ROBINSON:  Well, he—you know, he has been losing his temper throughout this campaign.  I think he does believe that Bill Richardson, you know, whom James Carville referred to as Judas, really wouldn‘t—had committed in some say not to support Obama. 

These little slights, they don‘t like losing.  The Clintons do not like losing and this is a very unpleasant experience, I think, for Bill Clinton to be behind and to see the Democratic Party, which was his Democratic Party, perhaps being—becoming somebody else‘s Democratic Party. 

GREGORY:  All right.  We‘re going to get to another break in here. 

Coming up next, “Smart Takes.”  How do the Dems stack up against McCain in the big swing states?  Might that be the key to locking up the situation?  When the RACE rolls on. 
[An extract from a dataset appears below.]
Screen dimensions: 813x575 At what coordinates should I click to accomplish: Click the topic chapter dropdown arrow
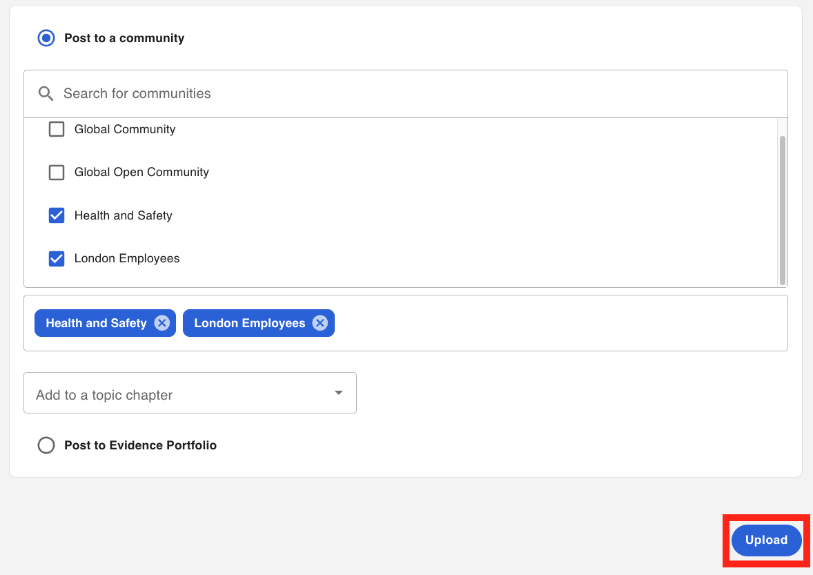coord(338,393)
GREGORY:  “Smart Takes” time.  From the informed to the analytical to the provocative, we are on the hunt so you don‘t have to be. 

Here again, Rachel, Eugene, Chuck and Tony.  We‘re limited on our time on “Smart Takes” tonight with so much of our coverage of the Obama on “HARDBALL.” 

We‘ve got one “Smart Take” to chew on tonight.  A big question for Democrats, which candidate could beat John McCain in November?  Quinnipiac has new head-to-head match-ups in three swing states and they show Hillary Clinton winning in every one. 

Go to the numbers.  In Pennsylvania, Clinton beat McCain 48-40.  Obama beats McCain 43-39.  In Florida, Clinton beats McCain 44-42.  But McCain beats Obama by 46-37.  And in Ohio, Clinton beats McCain 48-39.  Obama beats McCain 43-42. 

Chuck, you‘ve been chewing on these numbers all day.  Strength for Hillary in Ohio and Florida. 

TODD:  But don‘t forget, that is her map.  Her map it‘s the 2000-2004 map and she‘ll win Florida or Ohio.  Obama has never been making that promise.  He‘s got a different set of swing states.  It‘s Colorado, Virginia and then it‘s Iowa, New Mexico and Nevada. 

GREGORY:  It‘s different now. 

TODD:  So keep that in mind when see some of these numbers. 

GREGORY:  He tries to play out west. 

TODD:  Exactly.  It‘s a different match.  She can‘t play out west. 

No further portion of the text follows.